As described above, on May 7, 2026, the Board approved the nomination of seven Board Nominees for election to the Board at the Shareholder Meeting. A proxy statement relating to the Shareholder Meeting (the “Proxy Statement”) is expected to be filed with the SEC. The Proxy Statement will contain important information regarding the Board Nominees, the Shareholder Meeting and the proposal to elect the Board Nominees. See the Proxy Statement for further details regarding the qualifications, backgrounds and experience of the Board Nominees, the reasons for holding the Shareholder Meeting and the voting procedures.

This Supplement relates solely to the Offer and is not intended to, and does not, constitute a solicitation of a proxy from any shareholder of the Trust.
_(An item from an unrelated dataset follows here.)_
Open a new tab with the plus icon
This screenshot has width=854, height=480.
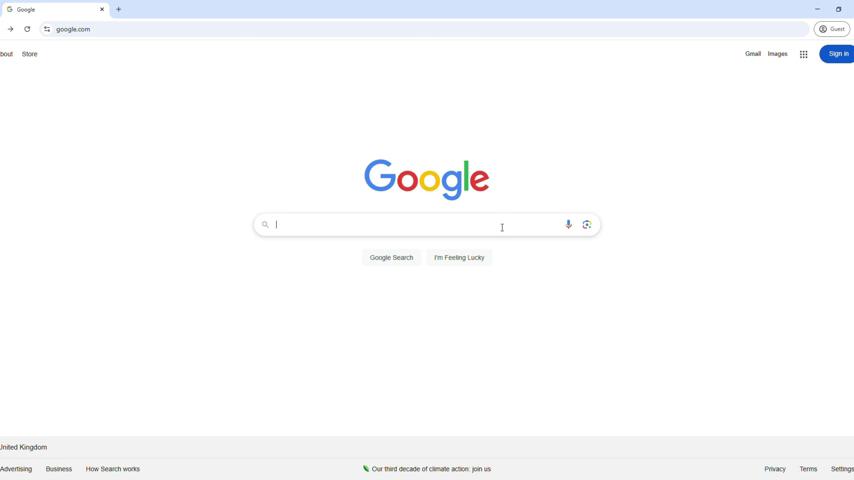(118, 9)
The solicitation of proxies for the election of the Board Nominees will only be made by the Proxy Statement.

The Proxy Statement is expected to be filed with the SEC on or about June 2, 2026. After the Proxy Statement is filed with the SEC, it may be amended or withdrawn at any time.

The Trust and its trustees, officers and employees, and BlackRock and its shareholders, officers and employees and other persons may be deemed to be participants in the solicitation of proxies with respect to the election of the Board Nominees. Investors and shareholders may obtain more detailed information regarding the direct and indirect interests of such persons by reading the Proxy Statement, when available.

INVESTORS AND SHAREHOLDERS OF THE TRUST ARE URGED TO READ THE PROXY STATEMENT AND OTHER DOCUMENTS FILED WITH THE SEC CAREFULLY AND IN THEIR ENTIRETY BECAUSE THESE DOCUMENTS CONTAIN IMPORTANT INFORMATION ABOUT THE ELECTION OF THE BOARD NOMINEES.

Shareholders may obtain free copies of the Proxy Statement and other documents filed with the SEC, when available, at the SEC’s website at www.sec.gov. In addition, free copies of the Proxy Statement may also be obtained by directing a request to BlackRock at the number listed on the Proxy Statement, when available.